夕方、米子のホテルに入った。大きな風呂で汗を流し、駅前の居酒屋「旬門」ののれんをくぐる。どちらかといえば若い人向きの造りなのだが、出てくる料理は見た目も味も大人向け。

白イカの刺し身を注文する。隠岐の島で取れたものだ。白イカの身は半透明で、ねっとりと甘い。甘みが強い刺し身醤油をつけるとまた別種の甘みを味わえる。白イカの標準和名はケンサキイカ。ところが東京では赤イカと呼ばれることが多い。白か赤がどっちかはっきりしてほしい。

続いてサバの刺し身。九州出身なので子どものころからサバは刺し身で食べてきた。だからコリッという食感を想像していたら、こちらは歯がすーっと通る柔らかさ。漁場の違いだろうか。これが旅先で地の物を食べる喜びだ。酒が進む。

「ののこめし」が出て来た。「いただき」とも呼ばれる郷土料理だ。油揚げに生米と刻んだ野菜を詰め、出しで炊く。地酒で膨らんだ胃袋にどんどん入る。私の好物のひとつだ。

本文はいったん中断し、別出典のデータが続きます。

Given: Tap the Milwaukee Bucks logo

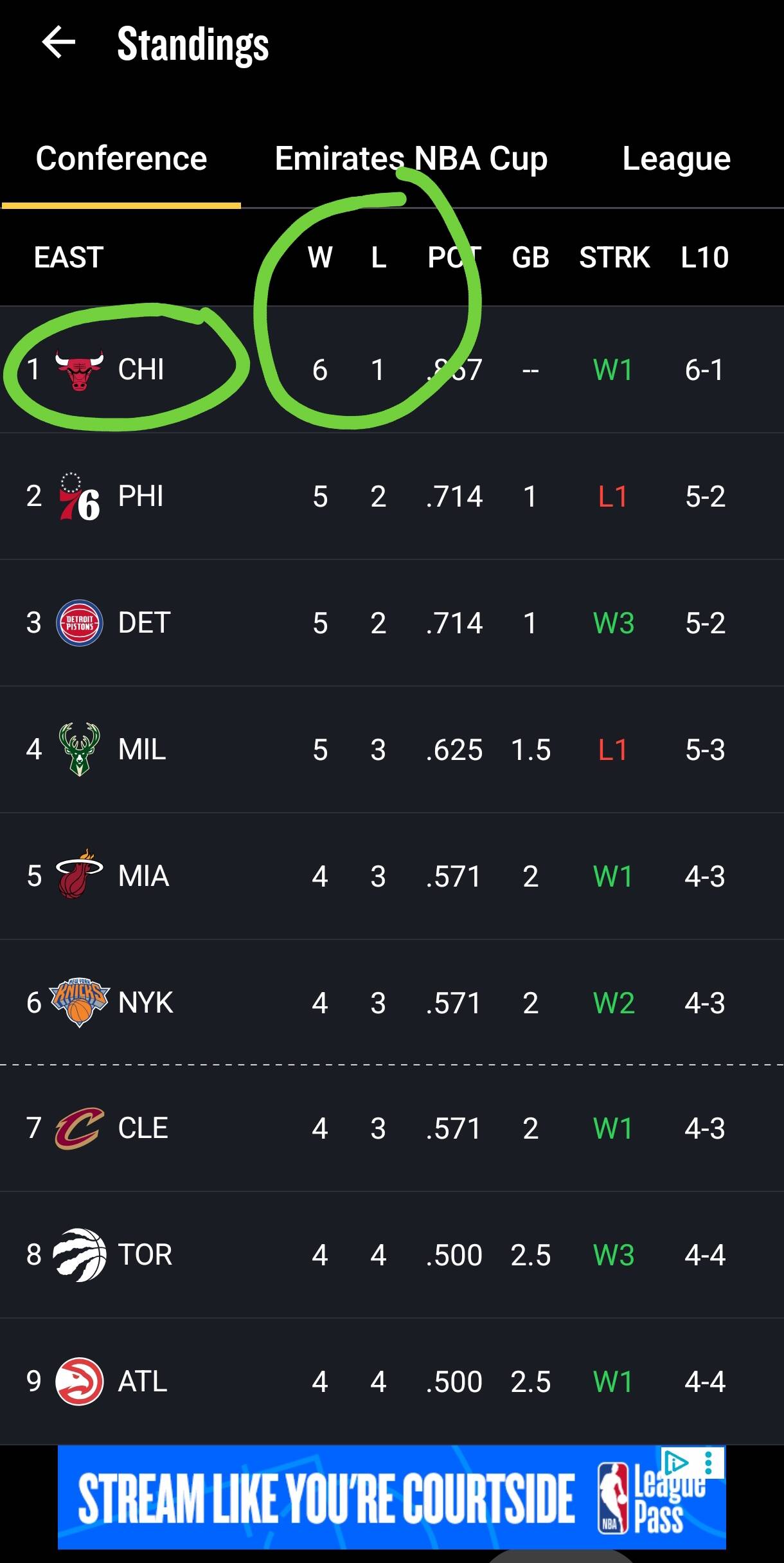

翌朝、やんだり降ったりの天気の中、米子から中海に沿って西に向かう。島根県の安来市に入って、道路が中海のすぐそばに出た。車を止めて岸辺に立つと、さざ波の音、風の音、鳥の鳴き声、柿の木のそよぎ。海は汽水なので潮の香りは薄い。大根島の向こうに島根半島の山並みが見える。

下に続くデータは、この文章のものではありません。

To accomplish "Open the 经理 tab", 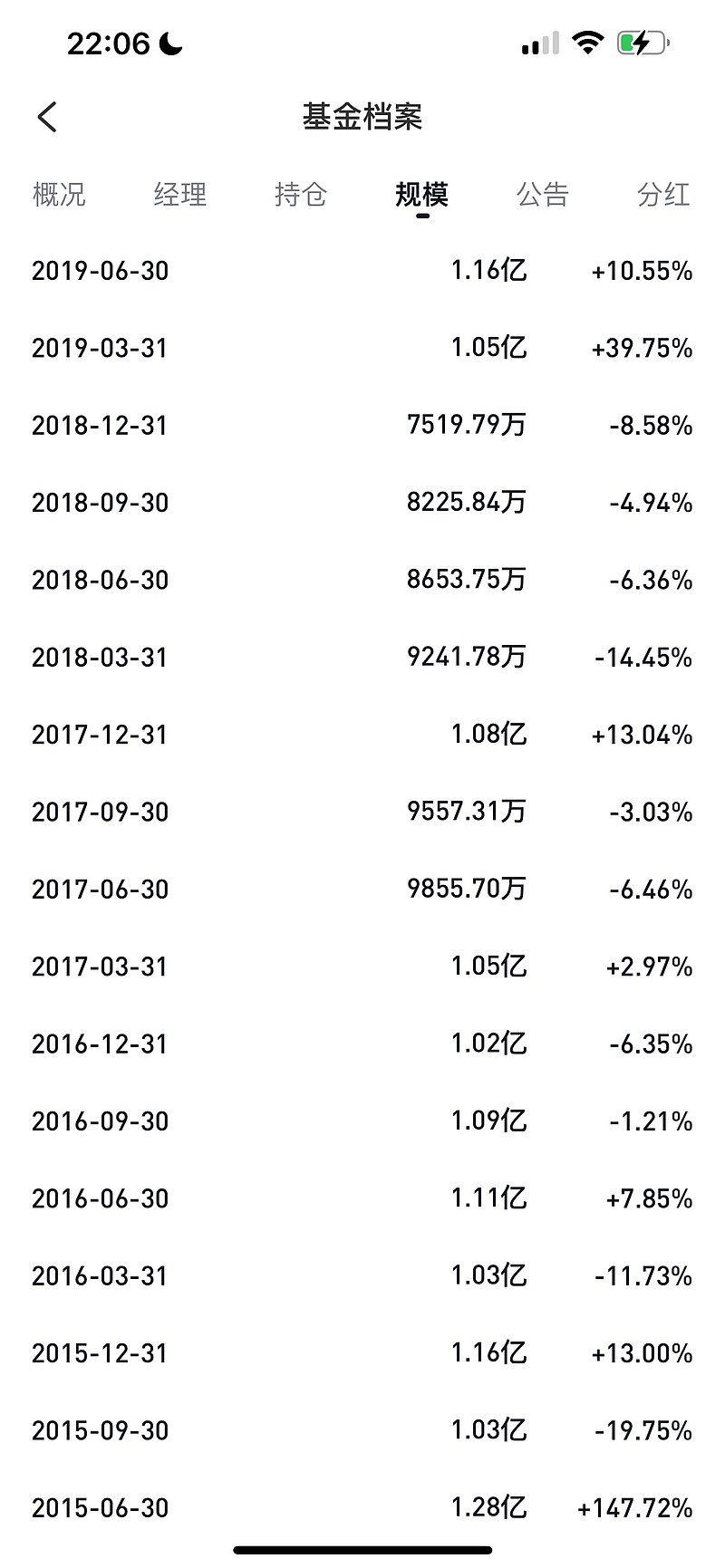I will (x=180, y=194).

車は安来市街に入った。お昼はJR安来駅から徒歩5分のところにある「志ばらく」で出雲そばを食べることにしている。何年か前、安来の町を歩いていて偶然入り、そばの美味さに驚いた店だ。大正12(1923)年築の民家を店にしたもので、奥にカウンターと小上がり、テーブルが並ぶ。

鉄道省に勤めていた前田清さんが戦後の昭和21(1946)年に引き揚げてきて生家を改造し、そばの店を始めた。息子の幸村さんが継ぎ、いまは割烹修業の経験がある3代目の誠さんがそばを打つ。店を切り盛りするのは誠さんの母、つまり2代目夫人の桂子さんだ。

1枚230円の割子を3枚とかき揚げを注文する。そば粉は安来市と雲南市の業者から仕入れている。「粗めの粉と細めの粉をブレンドしているんです。甘皮も少し引き込んでいます。出雲そばの中では色白の方かな」と74歳の桂子さんは、滑舌も良く説明してくれる。

かき揚げにはタマネギ、シイタケ、ニンジン、ナス、サツマイモ、カボチャ、ホタテ、三ツ葉が入る。税込み650円とは思えないほど手が込んでいる。溶いた小麦粉を絡ませる前に、小麦粉を降って混ぜるのだが「事前に打ち粉をした方が、仕上がりがきれいになるんです」と手を動かしながら誠さんが言う。

さあ、かき揚げが出て来た。割子も出来た。そばにはかつお節とネギ。そば湯はポタージュに近い濃さで、何も足さずにそのまま飲むと「これこそがそばの味」と主張する直球の味覚に遭遇する。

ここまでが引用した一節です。